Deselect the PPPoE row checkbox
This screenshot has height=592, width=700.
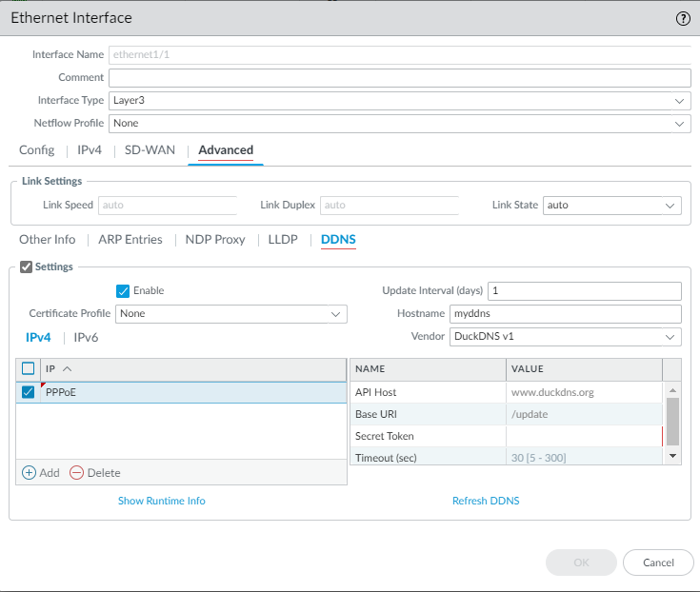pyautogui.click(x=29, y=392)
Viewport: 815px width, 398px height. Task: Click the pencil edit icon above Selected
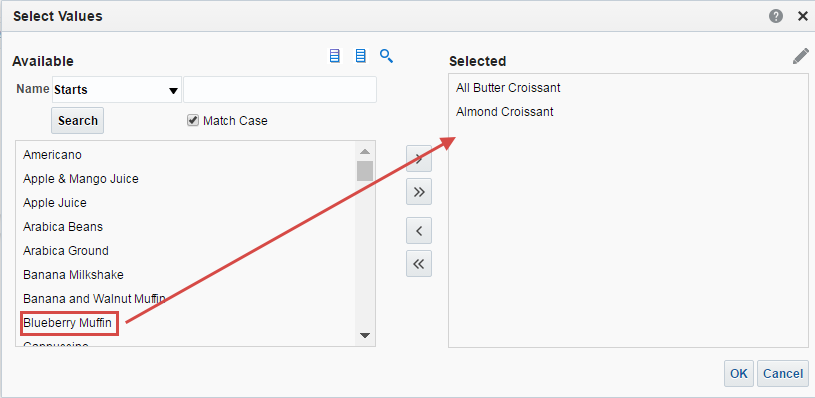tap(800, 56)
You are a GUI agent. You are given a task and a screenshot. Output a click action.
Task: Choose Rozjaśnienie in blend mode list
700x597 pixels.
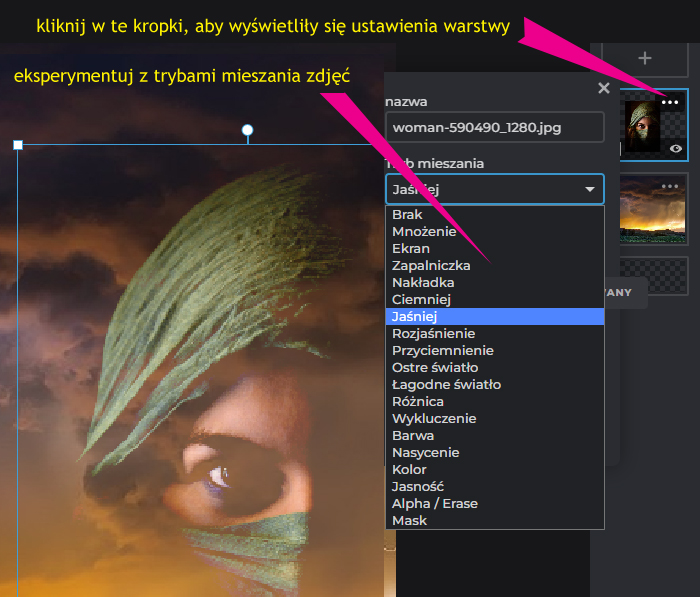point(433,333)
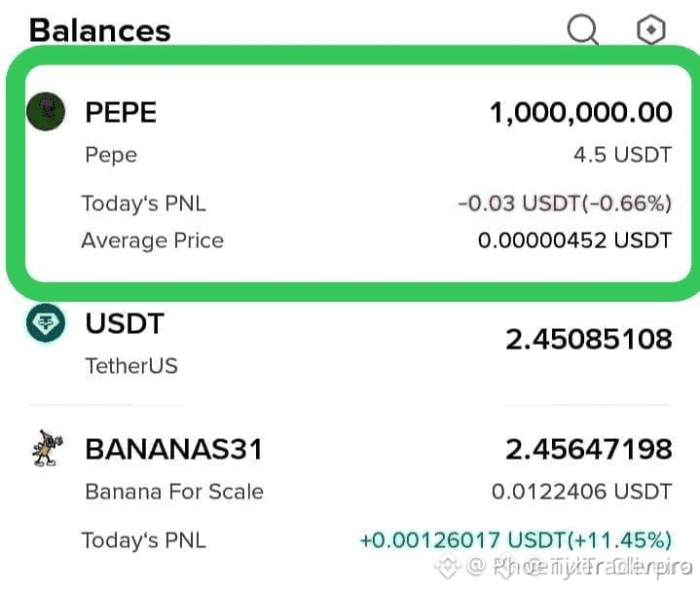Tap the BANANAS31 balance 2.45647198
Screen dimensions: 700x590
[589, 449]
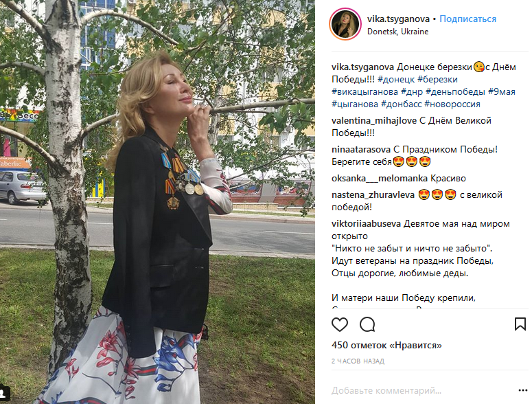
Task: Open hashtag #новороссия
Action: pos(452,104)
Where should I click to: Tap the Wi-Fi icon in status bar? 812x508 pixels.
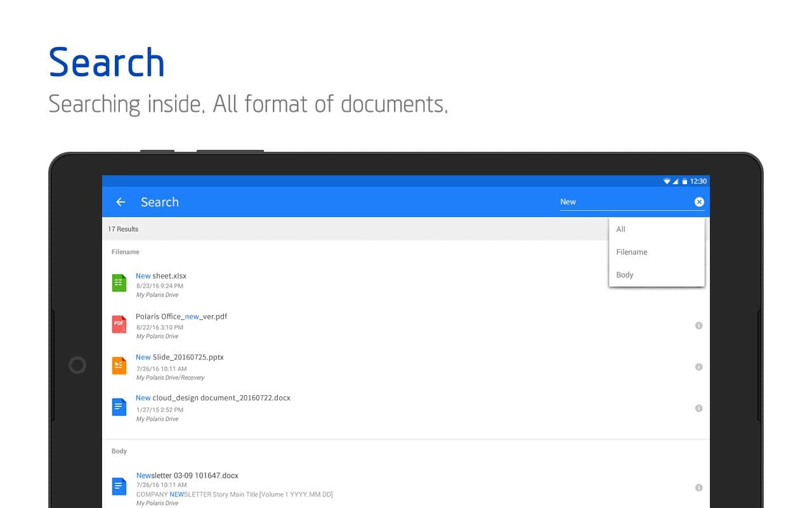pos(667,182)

——————————

TASK OBJECTIVE => Everything in the listing above must be retyped exactly, except for the pictures.

RESULT =>
Deselect the PPPoE row checkbox
This screenshot has height=592, width=700.
pyautogui.click(x=29, y=392)
Viewport: 815px width, 398px height. Task: Click the pencil edit icon above Selected
tap(800, 56)
You are a GUI agent. You are given a task and a screenshot. Output a click action.
Task: Choose Rozjaśnienie in blend mode list
700x597 pixels.
point(433,333)
Tap the BANANAS31 balance 2.45647198
Screen dimensions: 700x590
[589, 449]
Task: Open hashtag #новороссия
Action: pos(452,104)
Where should I click to: Tap the Wi-Fi icon in status bar? 812x508 pixels.
pos(667,182)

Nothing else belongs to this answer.